General Sani Abacha is one of the numerous African leaders who believed power and life keep going forever. He was a Nigerian Army officer who is to a great extent alluded to as a despot and accepted pioneer from 1993 until his demise in 1998.
In his credit, notwithstanding, he is on record to be the nation’s first since forever officer to achieve the position of a full star General without skirting a solitary position.
Since his passing in an office inside the presidential royal residence, Aso Rock, Abuja, Nigeria; General Sani Abacha has kept on standing out as truly newsworthy because of his plundering.
Every year, various banks and international corporations’ abroad return back to Nigeria because of the funds they claim were secretly held by the ex-leader while he was in office.
Gen. Abacha died in June 1998 while at the presidential villa in Abuja. He was buried on the same day, according to Muslim tradition, without an autopsy. This fueled speculation that he may have been murdered by political rivals via poison. The government identified the cause of death as a sudden heart attack.
In 2012, a popular Nigerian tabloid, the Guardian reported that Nigerian police recovered a stash of gold and diamond jewelry worth thousands of pounds from robbers who targeted a home belonging to the country’s most notorious former dictator.
Officials in Kano, in northern Nigeria, said four men swiped $125,000 (£77,000) of jewelry last year – a staggering 20m naira in the local currency, or 100 years’ income for the average Nigerian – after raiding one of many sprawling, lavish homes of the former military ruler Sani Abacha.
Today, Nigerians woke up to the familiar news that a part of Abacha’s loot has been discovered.

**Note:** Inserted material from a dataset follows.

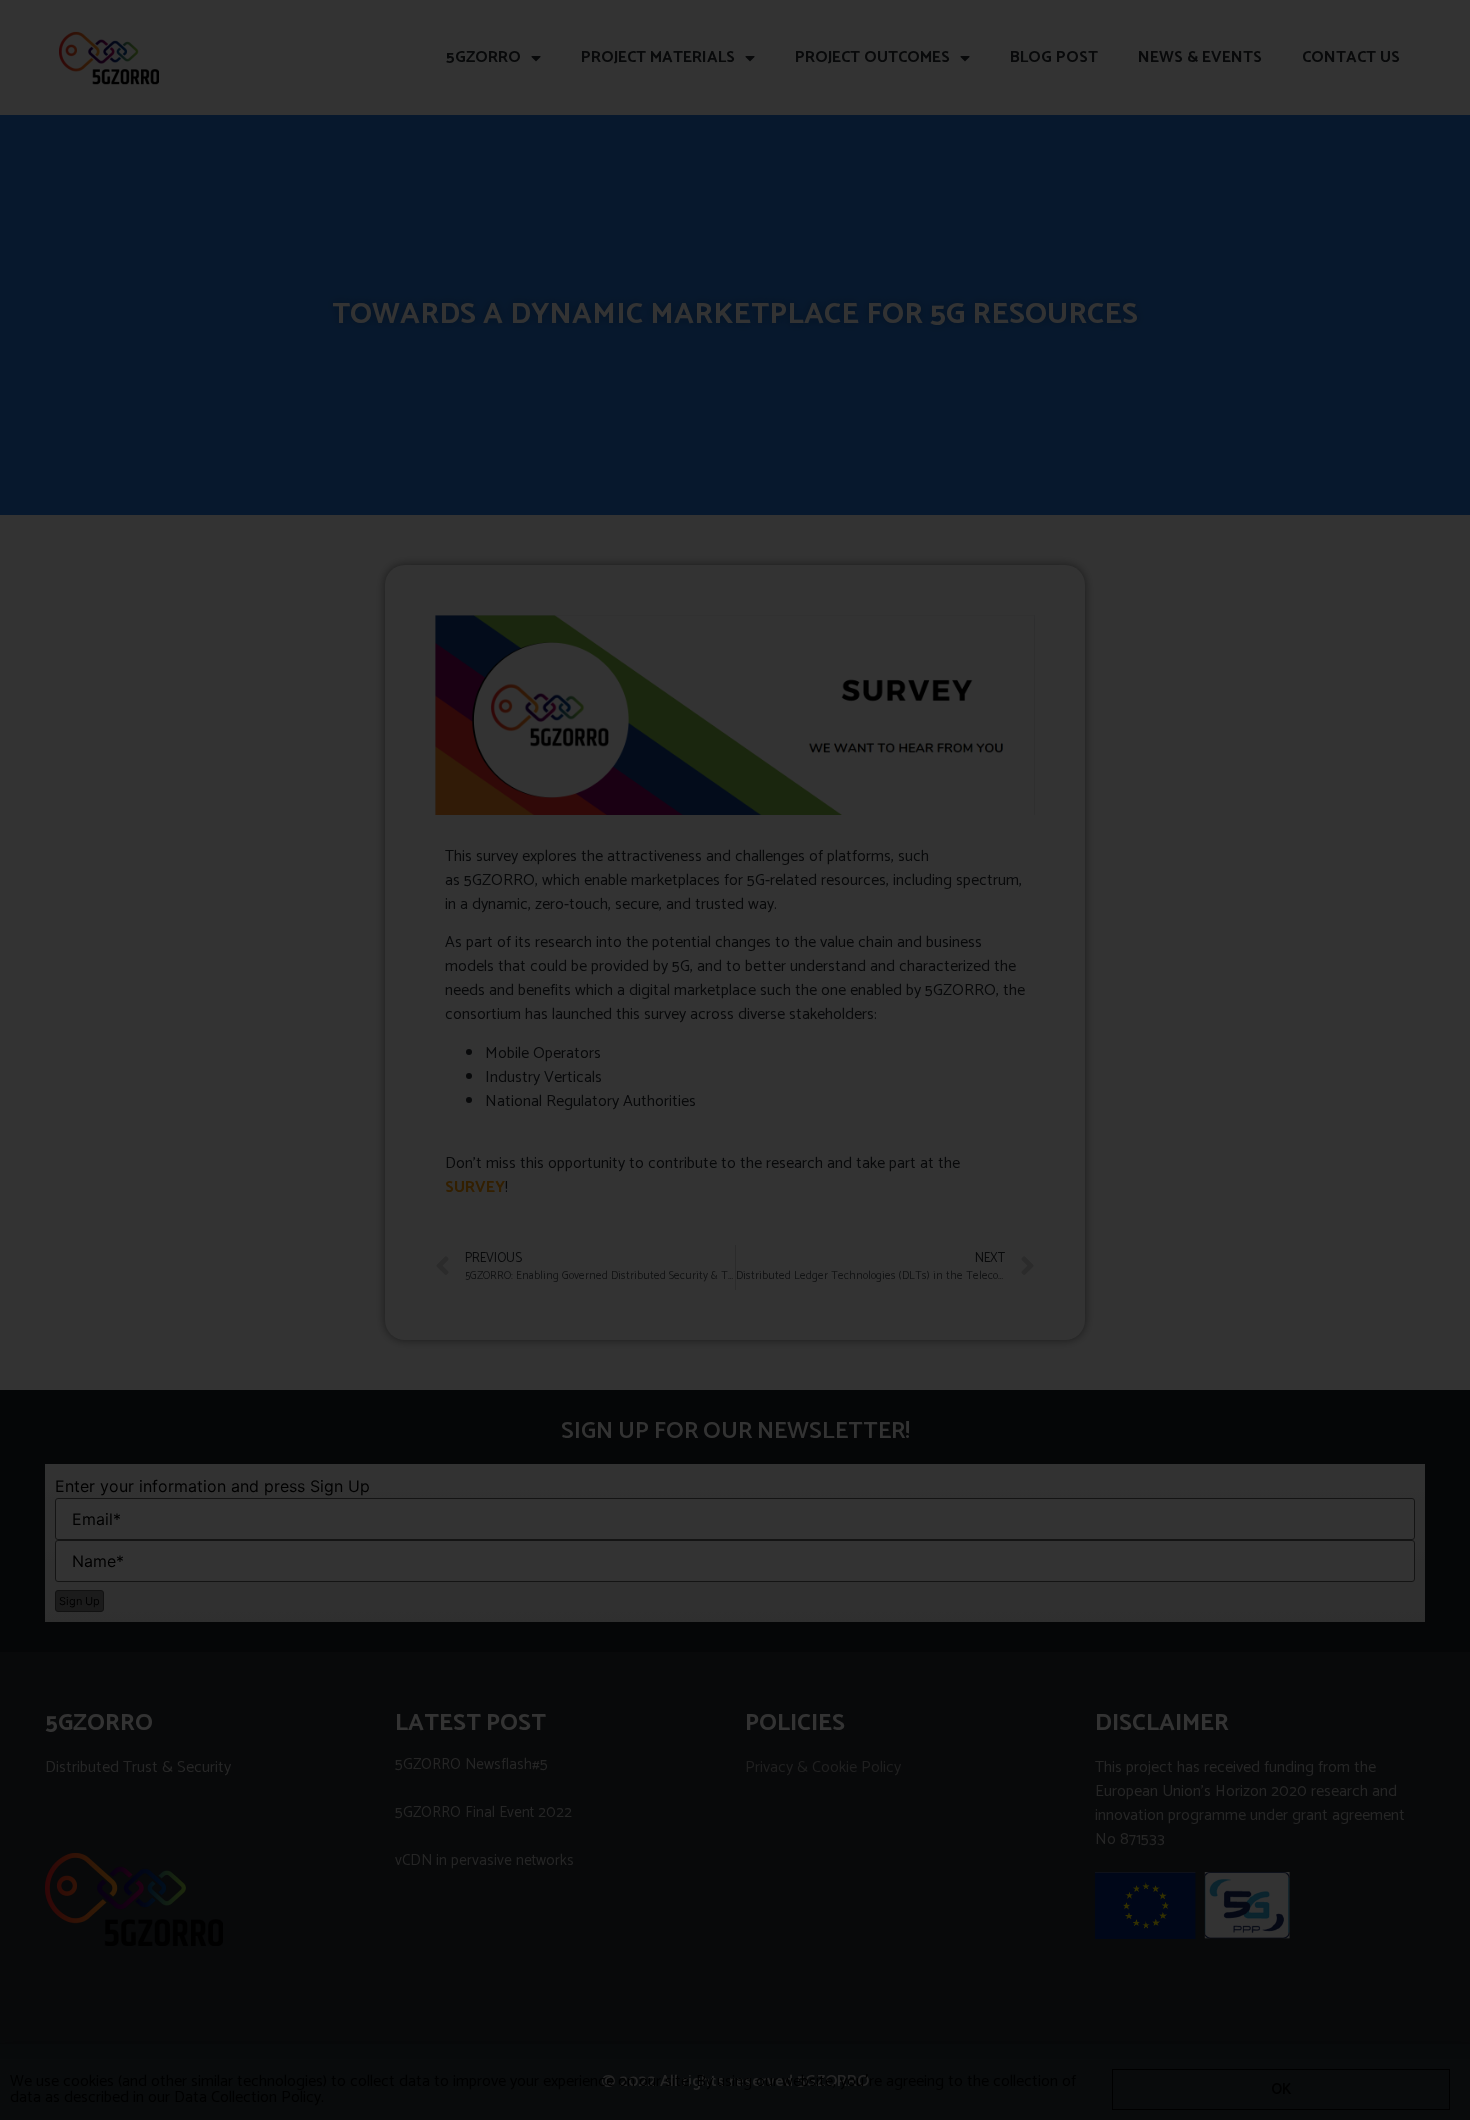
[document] (735, 1060)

The report claimed that the United Kingdom Government has seized £211,000,000, about N81.9billion, from a Jersey bank account that belonged to the late Nigerian dictator.
According to a report by UK Metro news, the money was put in accounts held in Jersey by Doraville Properties Corporation, a British Virgin Islands company.
The report further stated that the money is now being held by the government until authorities in Jersey, the US and Nigeria agree on how it should be distributed.
“Any money that Jersey does keep will be put into the Criminal Confiscation Fund, which is used to pay for a variety of projects. In the past, the fund has been used for the new police station and developments at La Moye Prison.
“It is expected that even more money held by Doraville is likely to be seized and paid into the Civil Asset Recovery Fund in the future,” the report said.
In 2014, at the request of the US authorities, the Island’s Attorney-General applied for, and the Royal Court granted, a restraining order over the Jersey bank account balance of Doraville.
“The purpose of the restraining order was to preserve the money until a final civil asset recovery order could be registered in the Royal Court.”
Doraville applied to the Royal Court for the restraint order to be discharged, but the Royal Court dismissed the application in 2016.
Then in 2017, Doraville challenged the Royal Court’s decision, taking the case to Jersey’s Court of Appeal.
“That challenge was again rejected. Finally, following the decision of Jersey’s Court of Appeal, Doraville made an application to appeal against the restraint order before the Privy Council – Jersey’s ultimate appellate court.”
“In February 2018 the Privy Council announced its rejection of this final legal challenge. Last week, Solicitor General Mark Temple gave a presentation in Vienna, Austria, about Doraville at a UN conference on corruption.”
His widow, Maryam Abacha has kept her stance in saying that her husband acted in the best interest of the country.